* [Objective]: Reproduce the entries exactly as they appear, beginning at their first line and stopping after the line that contains "[x=610, y=118]". Omit the pictures from your output.

------------------------

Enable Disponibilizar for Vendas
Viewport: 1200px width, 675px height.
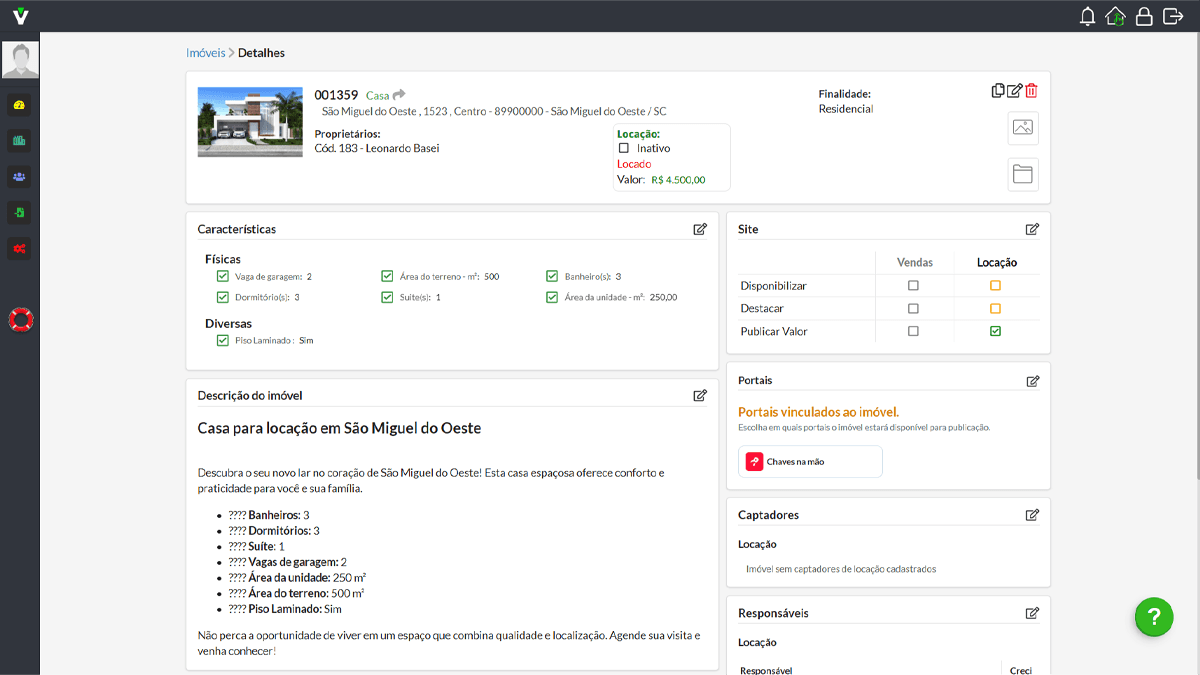pyautogui.click(x=914, y=284)
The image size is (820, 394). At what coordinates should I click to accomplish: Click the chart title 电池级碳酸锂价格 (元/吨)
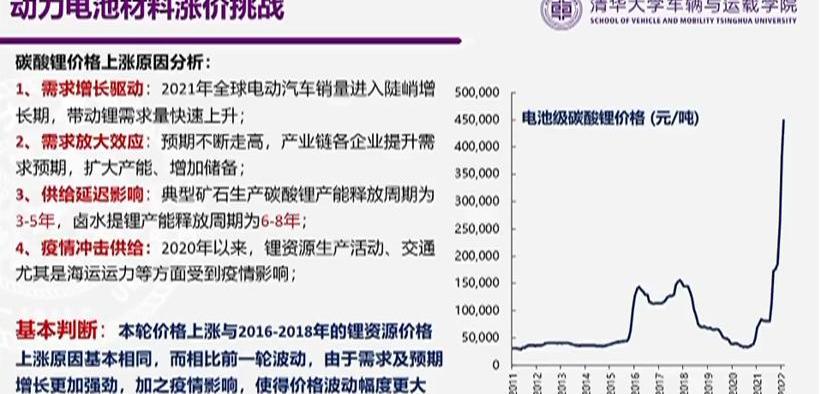[x=610, y=118]
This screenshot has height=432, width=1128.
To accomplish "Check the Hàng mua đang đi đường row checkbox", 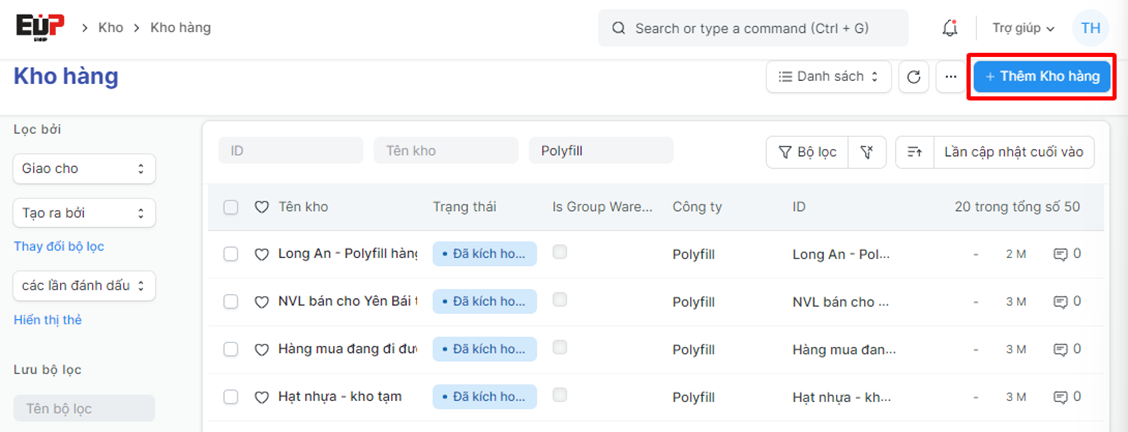I will coord(231,350).
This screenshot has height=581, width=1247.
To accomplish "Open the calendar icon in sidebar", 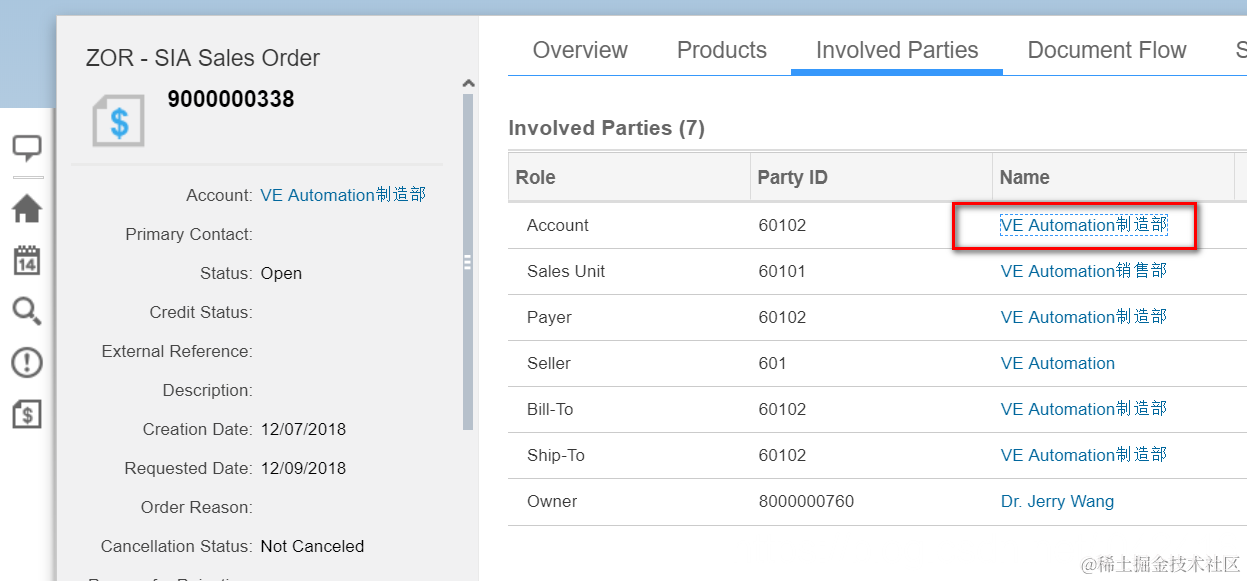I will [x=27, y=261].
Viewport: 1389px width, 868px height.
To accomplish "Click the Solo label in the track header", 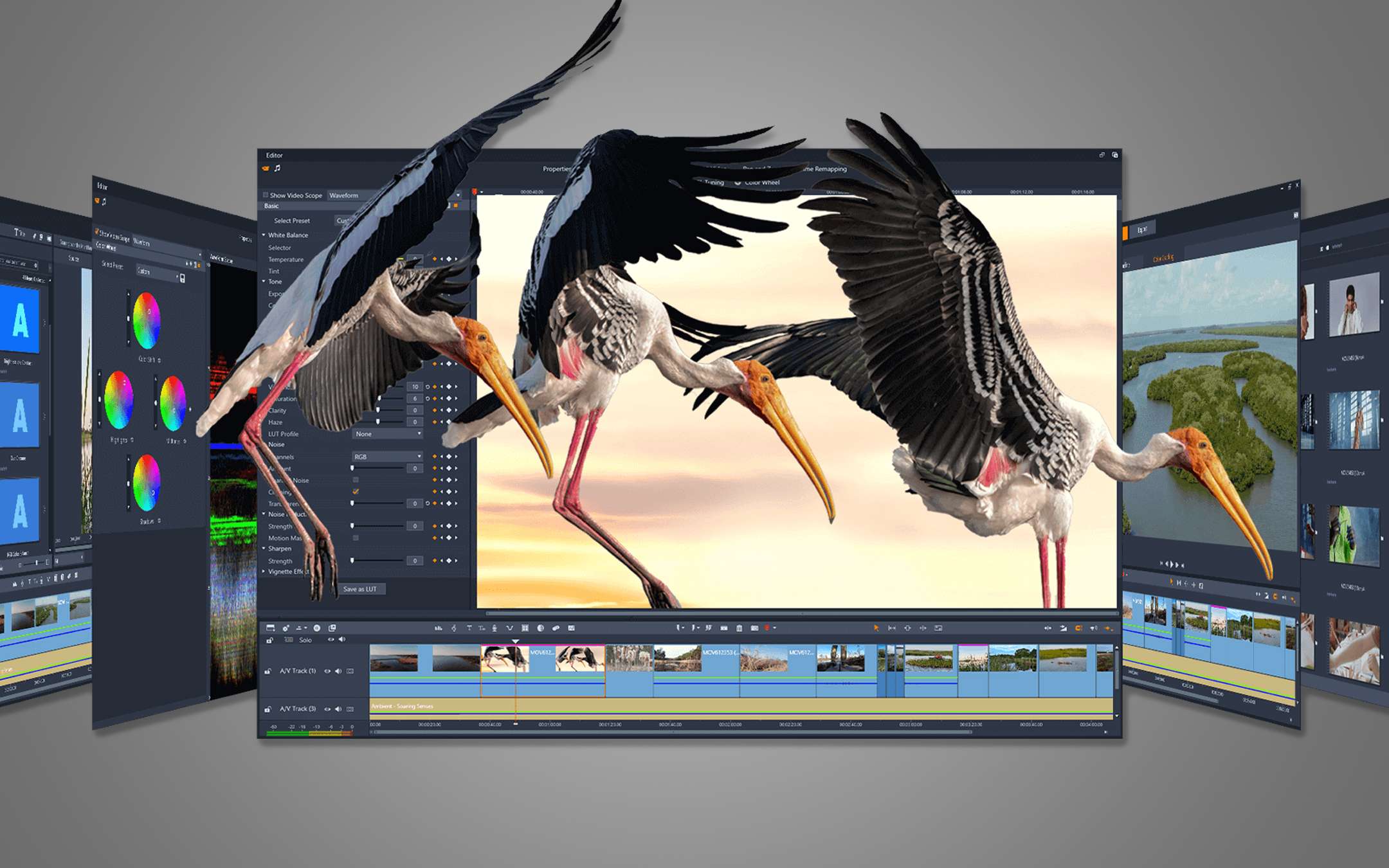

------------------------

* [The response]:
Enable Disponibilizar for Vendas
Viewport: 1200px width, 675px height.
pyautogui.click(x=914, y=284)
The image size is (820, 394). At what coordinates should I click to accomplish: Click the chart title 电池级碳酸锂价格 (元/吨)
[x=610, y=118]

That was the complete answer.